Transcribe the data below verbatim from the line with "At what coordinates should I click to accomplish: Show" to the line with "Given: Click the South Korean Won flag". Include both of those lines.

[Stored records]
··········

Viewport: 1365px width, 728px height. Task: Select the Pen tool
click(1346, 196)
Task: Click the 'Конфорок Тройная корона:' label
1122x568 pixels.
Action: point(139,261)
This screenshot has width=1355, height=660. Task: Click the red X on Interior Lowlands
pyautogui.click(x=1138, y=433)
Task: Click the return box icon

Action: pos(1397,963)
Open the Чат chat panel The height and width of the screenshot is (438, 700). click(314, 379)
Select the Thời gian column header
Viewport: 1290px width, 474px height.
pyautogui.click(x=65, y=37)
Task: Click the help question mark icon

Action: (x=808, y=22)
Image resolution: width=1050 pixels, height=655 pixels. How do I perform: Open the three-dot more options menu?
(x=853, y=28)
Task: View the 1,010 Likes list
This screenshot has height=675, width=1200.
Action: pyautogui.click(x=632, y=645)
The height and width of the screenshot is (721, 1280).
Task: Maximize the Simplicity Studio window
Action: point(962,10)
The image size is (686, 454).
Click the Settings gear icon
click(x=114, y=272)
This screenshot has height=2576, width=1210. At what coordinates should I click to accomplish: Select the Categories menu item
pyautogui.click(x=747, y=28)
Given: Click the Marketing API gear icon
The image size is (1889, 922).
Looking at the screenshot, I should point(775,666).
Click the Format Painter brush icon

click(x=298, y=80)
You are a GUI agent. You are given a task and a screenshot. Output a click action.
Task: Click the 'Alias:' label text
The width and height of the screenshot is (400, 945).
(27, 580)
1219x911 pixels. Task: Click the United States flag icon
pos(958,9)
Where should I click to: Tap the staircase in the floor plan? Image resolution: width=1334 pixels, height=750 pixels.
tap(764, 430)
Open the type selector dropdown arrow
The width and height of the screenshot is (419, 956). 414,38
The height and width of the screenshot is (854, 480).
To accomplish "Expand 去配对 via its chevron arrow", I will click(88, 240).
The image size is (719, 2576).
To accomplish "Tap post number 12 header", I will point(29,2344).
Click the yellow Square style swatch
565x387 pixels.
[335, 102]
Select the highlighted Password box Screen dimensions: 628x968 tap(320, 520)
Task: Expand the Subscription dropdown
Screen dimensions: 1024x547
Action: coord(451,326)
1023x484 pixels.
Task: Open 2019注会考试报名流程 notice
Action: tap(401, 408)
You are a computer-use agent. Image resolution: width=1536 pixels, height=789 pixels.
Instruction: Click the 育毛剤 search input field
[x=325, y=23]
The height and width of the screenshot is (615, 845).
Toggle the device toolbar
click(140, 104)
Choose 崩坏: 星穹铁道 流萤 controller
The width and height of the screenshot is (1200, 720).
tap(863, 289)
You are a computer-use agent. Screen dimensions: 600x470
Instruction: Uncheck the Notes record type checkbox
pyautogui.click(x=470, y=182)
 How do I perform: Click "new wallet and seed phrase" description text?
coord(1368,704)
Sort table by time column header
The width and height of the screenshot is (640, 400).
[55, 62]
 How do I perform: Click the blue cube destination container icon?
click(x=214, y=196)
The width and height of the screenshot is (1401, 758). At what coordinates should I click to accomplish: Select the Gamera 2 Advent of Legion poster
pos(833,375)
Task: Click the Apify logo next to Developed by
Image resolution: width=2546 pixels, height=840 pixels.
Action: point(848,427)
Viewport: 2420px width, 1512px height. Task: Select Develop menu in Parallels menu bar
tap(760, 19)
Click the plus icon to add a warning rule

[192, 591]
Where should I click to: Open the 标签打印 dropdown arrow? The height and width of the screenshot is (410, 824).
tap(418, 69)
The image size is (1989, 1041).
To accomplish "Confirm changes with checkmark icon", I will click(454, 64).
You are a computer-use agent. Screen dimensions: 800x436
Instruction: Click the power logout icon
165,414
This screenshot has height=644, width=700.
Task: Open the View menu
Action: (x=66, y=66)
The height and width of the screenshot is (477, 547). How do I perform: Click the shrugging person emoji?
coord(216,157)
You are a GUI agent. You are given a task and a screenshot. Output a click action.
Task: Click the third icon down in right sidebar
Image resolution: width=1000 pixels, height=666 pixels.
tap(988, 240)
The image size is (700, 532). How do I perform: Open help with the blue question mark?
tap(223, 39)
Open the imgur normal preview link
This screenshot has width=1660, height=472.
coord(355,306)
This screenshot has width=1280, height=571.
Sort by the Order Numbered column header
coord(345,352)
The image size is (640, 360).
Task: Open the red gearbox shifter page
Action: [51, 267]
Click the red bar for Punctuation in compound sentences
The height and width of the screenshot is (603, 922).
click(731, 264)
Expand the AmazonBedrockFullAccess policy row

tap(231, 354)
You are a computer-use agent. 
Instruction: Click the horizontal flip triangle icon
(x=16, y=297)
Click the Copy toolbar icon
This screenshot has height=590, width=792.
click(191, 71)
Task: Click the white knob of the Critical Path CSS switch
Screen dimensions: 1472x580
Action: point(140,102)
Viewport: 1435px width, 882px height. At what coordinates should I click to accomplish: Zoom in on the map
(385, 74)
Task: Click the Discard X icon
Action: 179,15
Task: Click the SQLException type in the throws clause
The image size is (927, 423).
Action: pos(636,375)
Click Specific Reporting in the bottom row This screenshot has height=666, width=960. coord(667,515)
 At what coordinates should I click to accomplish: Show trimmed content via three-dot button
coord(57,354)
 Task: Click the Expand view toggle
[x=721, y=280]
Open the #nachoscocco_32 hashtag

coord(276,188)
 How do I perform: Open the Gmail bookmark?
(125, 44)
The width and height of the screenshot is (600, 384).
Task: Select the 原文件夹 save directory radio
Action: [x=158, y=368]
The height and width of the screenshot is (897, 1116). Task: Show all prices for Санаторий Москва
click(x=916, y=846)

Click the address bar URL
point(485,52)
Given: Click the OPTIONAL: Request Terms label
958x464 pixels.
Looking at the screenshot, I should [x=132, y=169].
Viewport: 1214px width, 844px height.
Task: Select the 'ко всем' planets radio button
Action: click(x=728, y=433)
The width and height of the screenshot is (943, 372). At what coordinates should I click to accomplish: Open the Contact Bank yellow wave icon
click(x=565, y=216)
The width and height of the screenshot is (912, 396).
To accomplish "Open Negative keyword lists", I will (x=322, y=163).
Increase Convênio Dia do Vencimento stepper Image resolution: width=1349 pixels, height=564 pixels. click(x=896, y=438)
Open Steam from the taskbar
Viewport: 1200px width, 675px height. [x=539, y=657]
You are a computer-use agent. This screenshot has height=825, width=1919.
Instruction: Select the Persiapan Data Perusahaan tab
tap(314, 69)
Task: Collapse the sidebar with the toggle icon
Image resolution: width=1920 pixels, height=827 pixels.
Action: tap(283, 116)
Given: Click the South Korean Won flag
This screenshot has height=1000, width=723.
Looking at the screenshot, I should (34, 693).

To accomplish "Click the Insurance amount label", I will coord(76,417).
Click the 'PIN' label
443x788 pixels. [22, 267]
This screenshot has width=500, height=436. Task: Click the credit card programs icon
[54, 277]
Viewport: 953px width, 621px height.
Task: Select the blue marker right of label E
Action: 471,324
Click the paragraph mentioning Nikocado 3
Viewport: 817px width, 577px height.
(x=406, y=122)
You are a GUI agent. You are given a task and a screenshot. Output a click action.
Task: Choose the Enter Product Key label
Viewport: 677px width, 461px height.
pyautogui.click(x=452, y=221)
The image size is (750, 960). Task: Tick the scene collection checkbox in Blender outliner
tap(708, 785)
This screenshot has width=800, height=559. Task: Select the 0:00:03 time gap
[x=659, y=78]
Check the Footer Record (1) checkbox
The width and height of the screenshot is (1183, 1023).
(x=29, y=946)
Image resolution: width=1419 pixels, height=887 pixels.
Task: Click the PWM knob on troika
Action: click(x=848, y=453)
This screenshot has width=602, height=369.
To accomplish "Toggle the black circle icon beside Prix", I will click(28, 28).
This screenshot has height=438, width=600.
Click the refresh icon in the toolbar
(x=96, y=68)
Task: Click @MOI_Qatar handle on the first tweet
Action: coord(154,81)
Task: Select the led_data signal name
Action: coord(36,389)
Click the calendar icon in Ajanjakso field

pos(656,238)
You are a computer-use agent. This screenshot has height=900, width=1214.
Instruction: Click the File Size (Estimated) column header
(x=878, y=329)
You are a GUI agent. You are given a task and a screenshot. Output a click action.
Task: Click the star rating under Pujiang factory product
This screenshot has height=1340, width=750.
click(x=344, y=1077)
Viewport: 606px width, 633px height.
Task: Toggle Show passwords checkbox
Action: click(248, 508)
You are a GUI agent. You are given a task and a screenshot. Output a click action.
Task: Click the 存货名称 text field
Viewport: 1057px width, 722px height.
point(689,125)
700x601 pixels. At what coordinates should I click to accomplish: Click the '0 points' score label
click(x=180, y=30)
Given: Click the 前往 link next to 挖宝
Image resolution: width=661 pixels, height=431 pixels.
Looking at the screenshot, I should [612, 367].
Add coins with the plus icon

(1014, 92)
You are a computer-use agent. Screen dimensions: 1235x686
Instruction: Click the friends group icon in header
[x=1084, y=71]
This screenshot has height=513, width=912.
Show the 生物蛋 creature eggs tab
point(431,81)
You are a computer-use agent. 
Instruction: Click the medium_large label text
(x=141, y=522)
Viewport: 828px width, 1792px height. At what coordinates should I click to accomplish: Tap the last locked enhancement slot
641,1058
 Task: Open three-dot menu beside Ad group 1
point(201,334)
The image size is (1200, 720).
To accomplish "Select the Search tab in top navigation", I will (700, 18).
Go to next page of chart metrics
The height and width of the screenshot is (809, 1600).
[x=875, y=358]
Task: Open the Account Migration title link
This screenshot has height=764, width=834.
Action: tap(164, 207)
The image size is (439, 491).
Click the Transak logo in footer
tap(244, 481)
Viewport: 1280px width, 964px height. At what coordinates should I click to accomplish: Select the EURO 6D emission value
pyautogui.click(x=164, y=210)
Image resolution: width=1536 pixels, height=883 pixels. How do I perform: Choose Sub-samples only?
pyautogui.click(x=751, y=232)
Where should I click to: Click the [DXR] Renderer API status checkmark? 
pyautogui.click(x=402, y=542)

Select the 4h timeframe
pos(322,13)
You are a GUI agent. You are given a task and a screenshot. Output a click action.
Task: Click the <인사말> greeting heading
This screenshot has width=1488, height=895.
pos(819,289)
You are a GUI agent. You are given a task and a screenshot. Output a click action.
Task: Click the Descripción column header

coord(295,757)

··········

COMPLETED EXERCISE |
 At what coordinates should I click to accomplish: Show trimmed content via three-dot button
coord(57,354)
 Task: Click the Expand view toggle
[x=721, y=280]
Open the #nachoscocco_32 hashtag

coord(276,188)
 How do I perform: Open the Gmail bookmark?
(125, 44)
The width and height of the screenshot is (600, 384).
Task: Select the 原文件夹 save directory radio
Action: [x=158, y=368]
The height and width of the screenshot is (897, 1116). Task: Show all prices for Санаторий Москва
click(x=916, y=846)

Click the address bar URL
point(485,52)
Given: Click the OPTIONAL: Request Terms label
958x464 pixels.
Looking at the screenshot, I should [x=132, y=169].
Viewport: 1214px width, 844px height.
Task: Select the 'ко всем' planets radio button
Action: click(x=728, y=433)
The width and height of the screenshot is (943, 372). At what coordinates should I click to accomplish: Open the Contact Bank yellow wave icon
click(x=565, y=216)
The width and height of the screenshot is (912, 396).
To accomplish "Open Negative keyword lists", I will (x=322, y=163).
Increase Convênio Dia do Vencimento stepper Image resolution: width=1349 pixels, height=564 pixels. click(x=896, y=438)
Open Steam from the taskbar
Viewport: 1200px width, 675px height. [x=539, y=657]
You are a computer-use agent. This screenshot has height=825, width=1919.
Instruction: Select the Persiapan Data Perusahaan tab
tap(314, 69)
Task: Collapse the sidebar with the toggle icon
Image resolution: width=1920 pixels, height=827 pixels.
Action: tap(283, 116)
Given: Click the South Korean Won flag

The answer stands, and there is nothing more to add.